Wünschen sich Frauen wirklich eine Lustpille?

Andrea Burri beantwortet heute keine Leserfrage, sondern berichtet aus der Welt der Sexualwissenschaften.

Mehr Lust statt öfter Lust: Frauen haben andere Erwartungen an eine Lustpille. (Bild: Raisa Durandi)

Vor gut zwei Jahrzehnten kam Viagra auf den Markt und löste eine pharmako-sexuelle Revolution aus. Die Resonanz war schlicht überwältigend. Ein Milliardengeschäft für den ursprünglichen Patenteigner Pfizer, aber auch eine grosse Herausforderung für die Pharmaindustrie, ein ähnlich wirkungsvolles und erfolgreiches «Potenzmittel» für die Frau zu entwickeln. Emsig wurde nach dem Erfolg von Viagra an einem pinken Äquivalent geforscht – doch lange Zeit ohne Erfolg.

Nachdem 2004 Pfizer seine Pläne für ein luststeigerndes Medikament für Frauen mangels erfolgreicher Studienresultate auf Eis gelegt hatte, kam sechs Jahre später neue Hoffnung auf. Boehringer Ingelheim behauptete, mit Flibanserin einen Wirkstoff gegen sexuelle Lustlosigkeit bei Frauen entdeckt zu haben. Die US-Gesundheitsbehörde FDA äusserte jedoch Zweifel am Nutzen des Mittels und hatte Bedenken bezüglich möglicher Nebenwirkungen. Daraufhin stellte man die Entwicklung der Pille ein.

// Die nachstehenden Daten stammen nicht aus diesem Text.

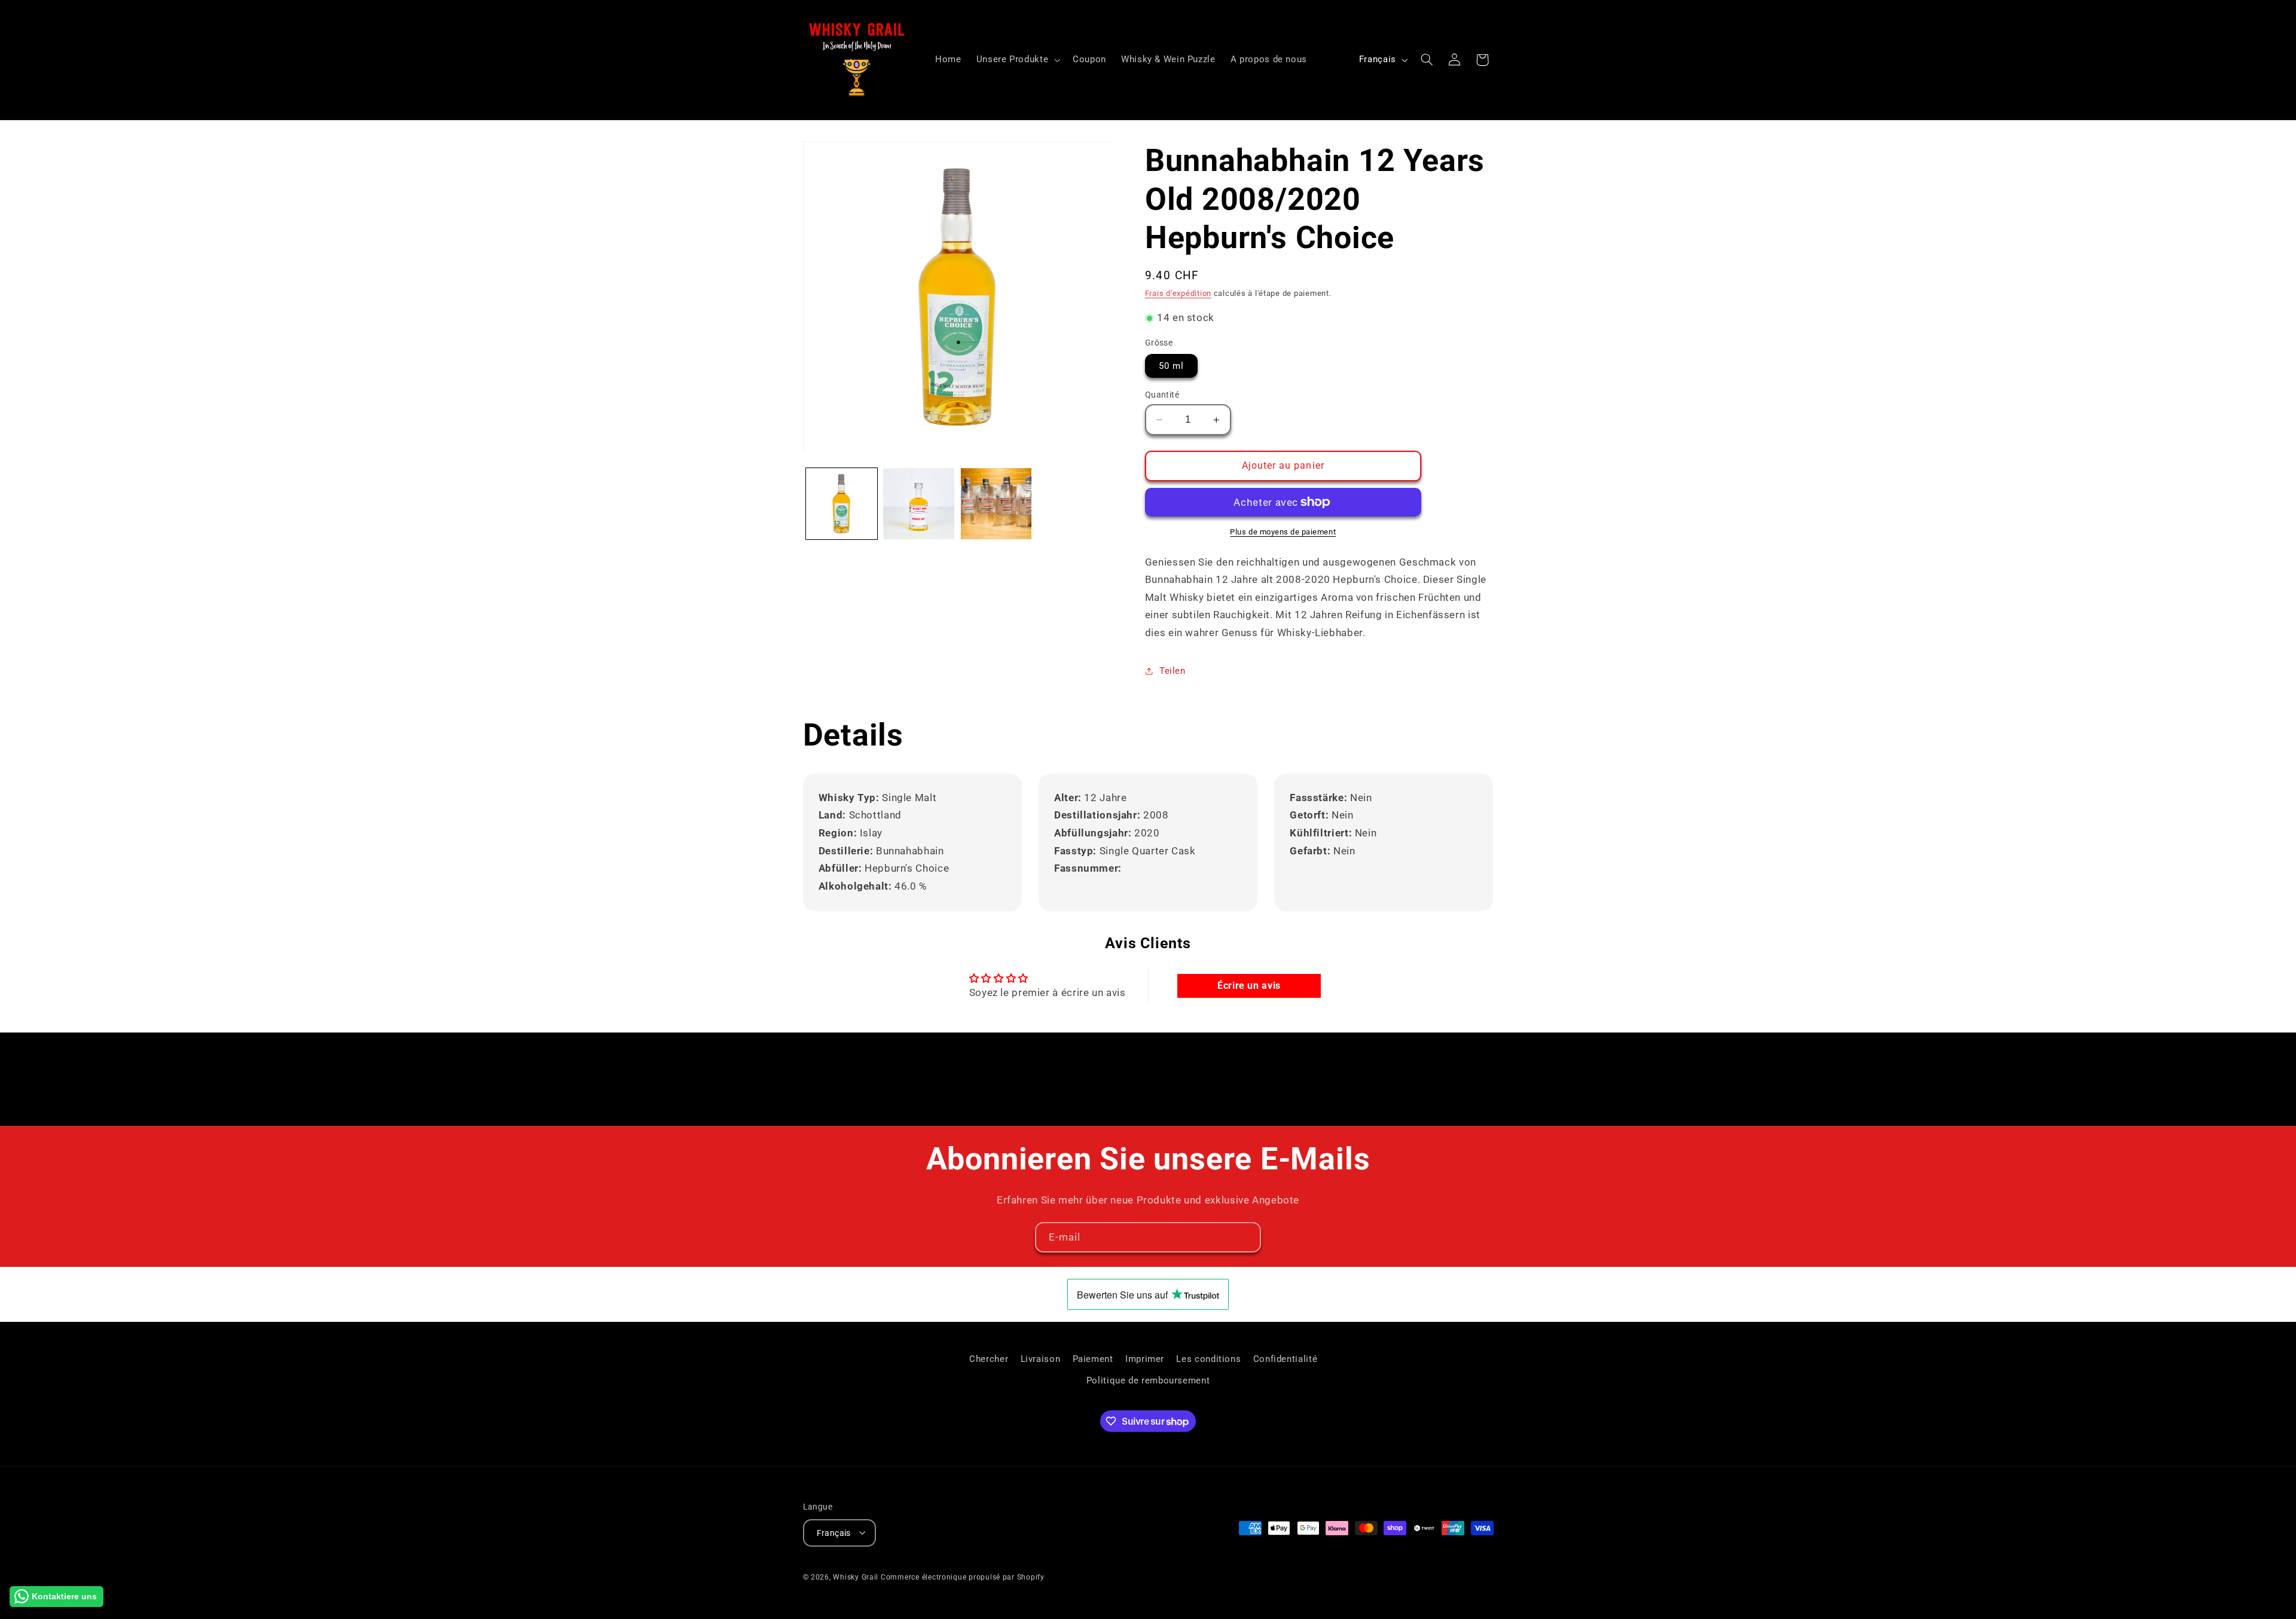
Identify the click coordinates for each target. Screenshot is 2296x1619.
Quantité (1162, 394)
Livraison (1041, 1358)
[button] (1017, 60)
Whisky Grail (855, 1576)
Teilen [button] (1172, 670)
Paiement (1093, 1358)
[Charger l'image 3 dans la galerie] (996, 503)
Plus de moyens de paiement (1283, 531)
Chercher (988, 1358)
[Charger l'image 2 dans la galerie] (918, 503)
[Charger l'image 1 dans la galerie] (841, 503)
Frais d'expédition (1178, 293)
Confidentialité (1285, 1358)
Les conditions (1208, 1358)
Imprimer (1144, 1358)
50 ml (1171, 366)
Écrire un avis (1249, 985)
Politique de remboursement (1148, 1379)
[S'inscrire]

«Pinkes Viagra» ist ein Psychopharmakon

In den Jahren danach übernahm das US-Unternehmen Sprout Pharmaceuticals die Weiterentwicklung des Präparates, welches im 2015 unter dem Produktnamen Addyi schliesslich für den US-Markt zugelassen wurde. Addyi wird häufig als «pinkes Viagra» bezeichnet, was jedoch weder in Bezug auf die Wirkungsweise noch auf die Indikation korrekt ist. Denn im Gegensatz zu Phosphodiesterase-5-Hemmern handelt es sich bei Addyi um ein Psychopharmakon. Das heisst, das Präparat wirkt weniger körperlich als psychisch. Zudem zielt das Medikament auf die Erhöhung der sexuellen Lust ab und nicht in erster Linie auf die Behandlung von Erregungsproblemen.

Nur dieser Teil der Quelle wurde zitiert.